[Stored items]

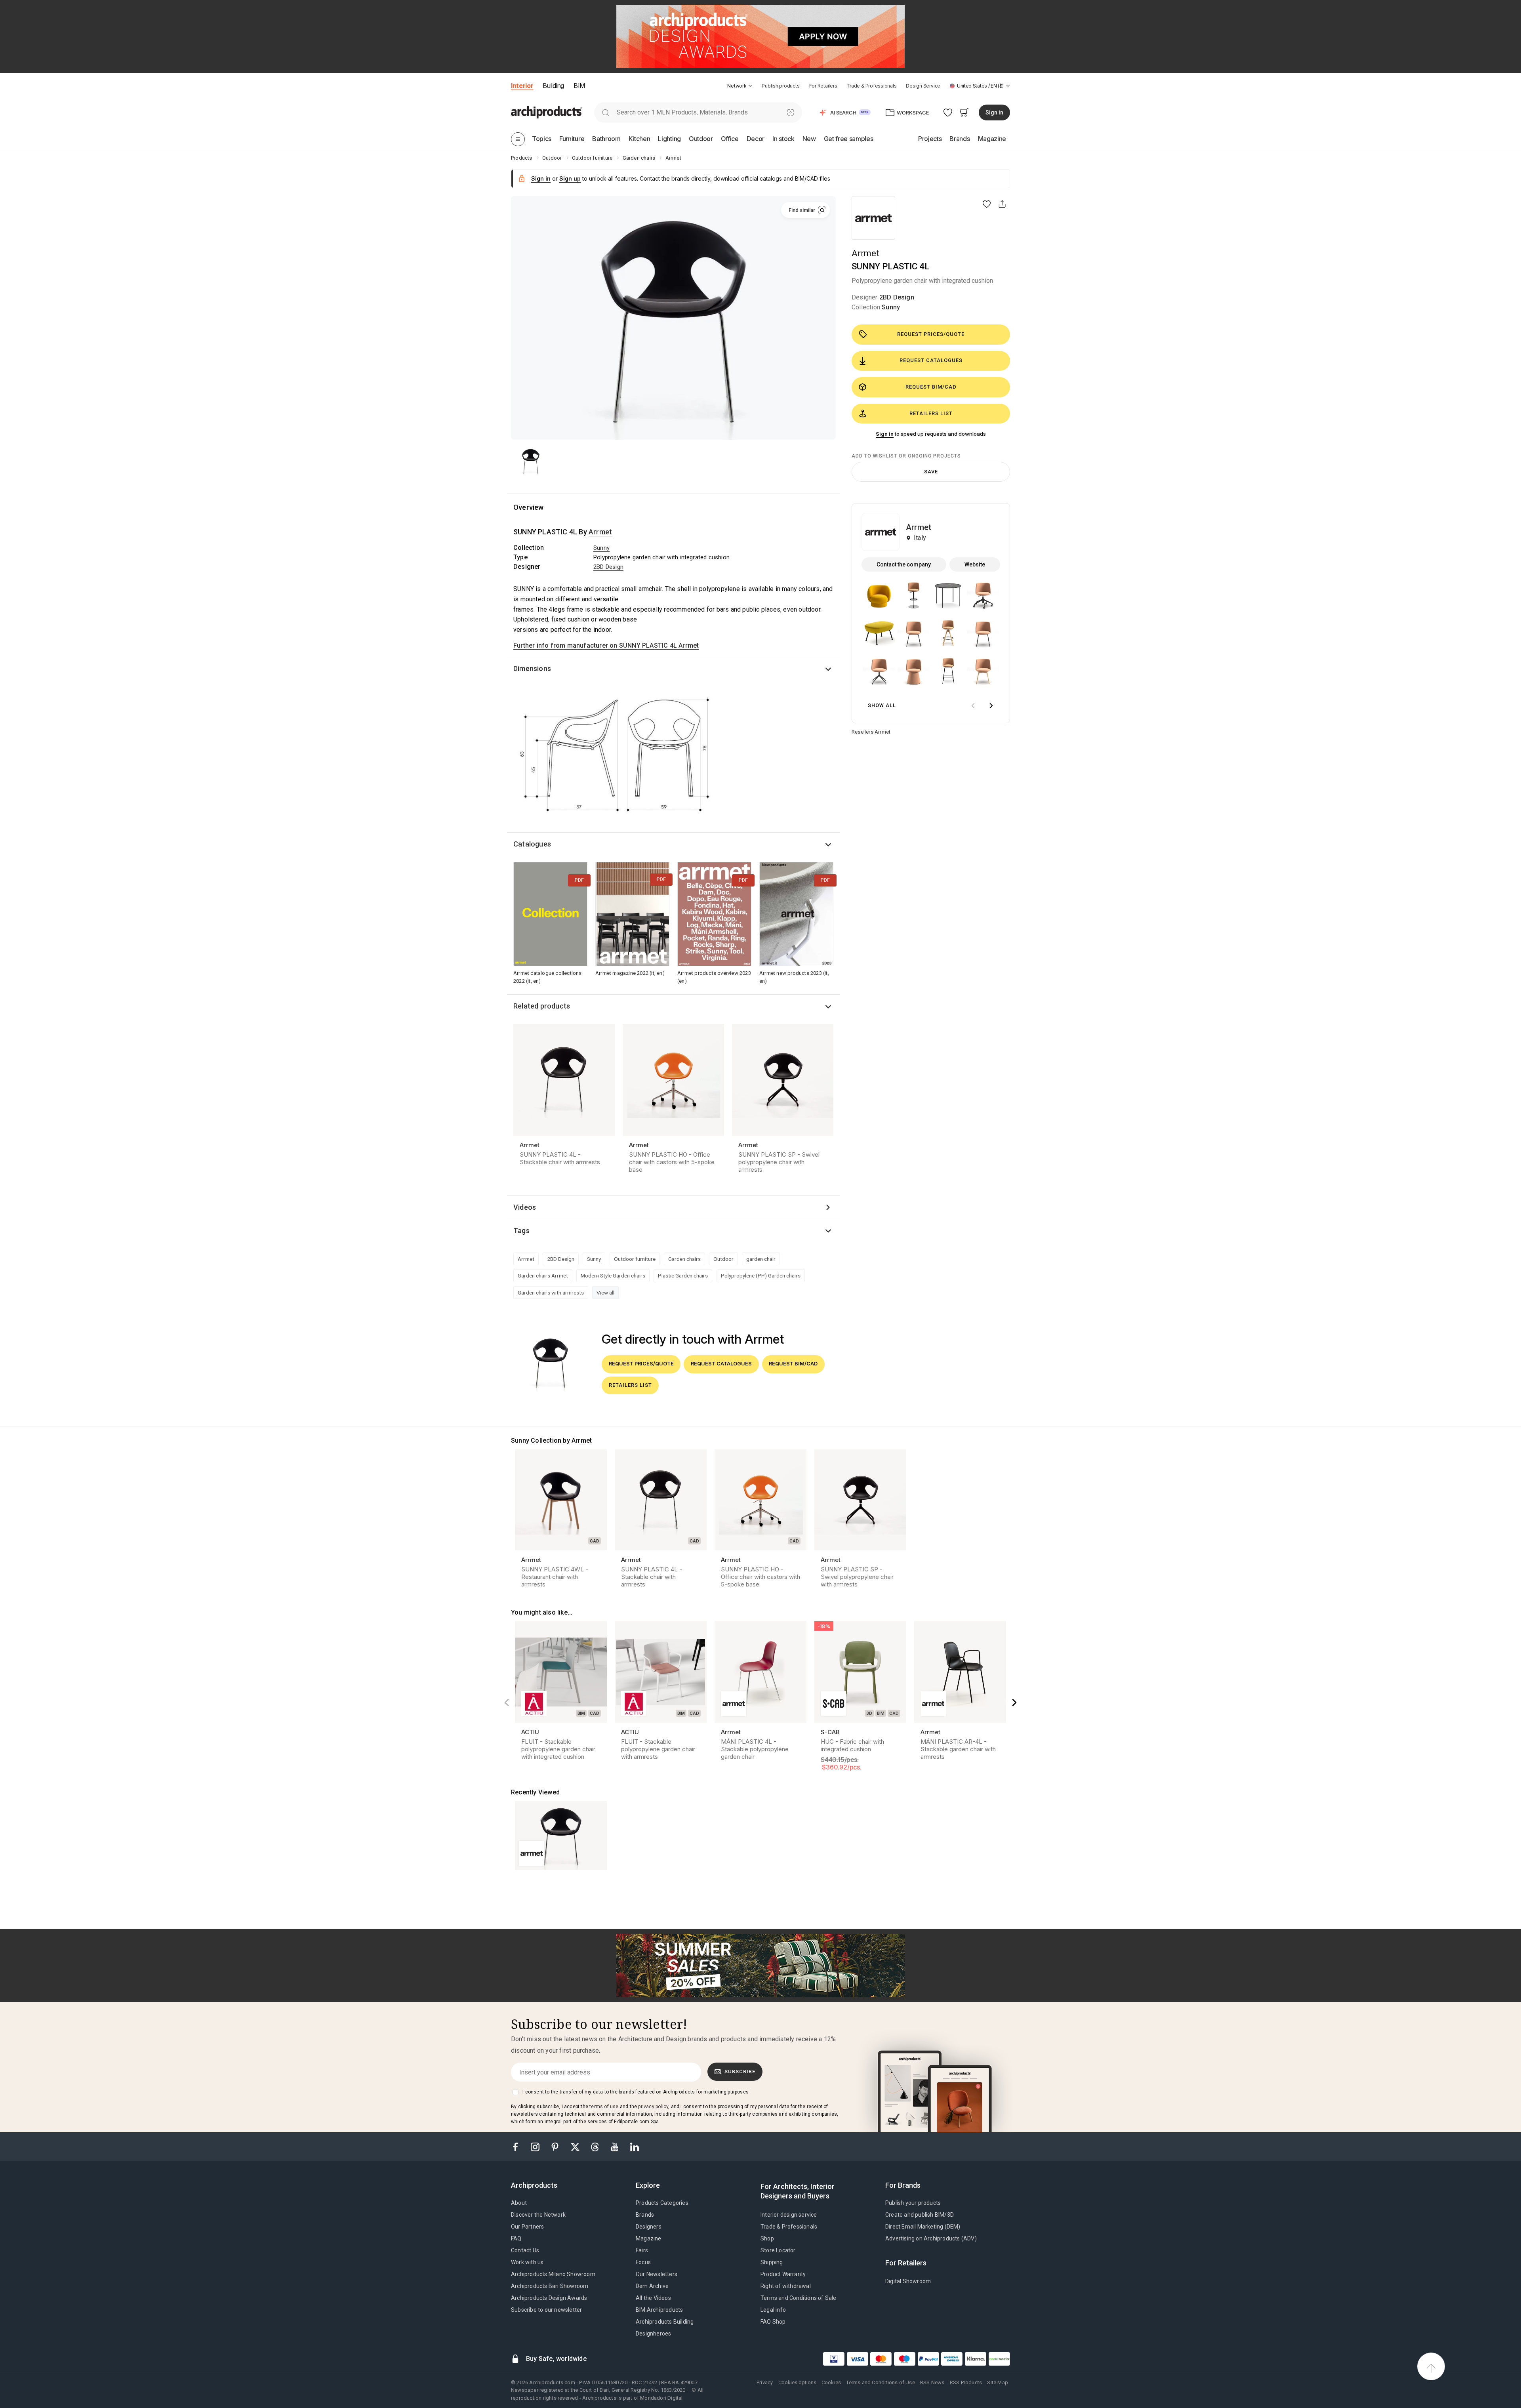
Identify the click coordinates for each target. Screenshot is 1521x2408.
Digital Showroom (908, 2281)
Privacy (765, 2382)
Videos (524, 1207)
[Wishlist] (948, 112)
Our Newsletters (656, 2274)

» **Task prompt**:
Your output must contain exactly the lines from the one containing "Digital Showroom (908, 2281)" to the final line of the data above, and no other text.

» **Final answer**:
Digital Showroom (908, 2281)
Privacy (765, 2382)
Videos (524, 1207)
[Wishlist] (948, 112)
Our Newsletters (656, 2274)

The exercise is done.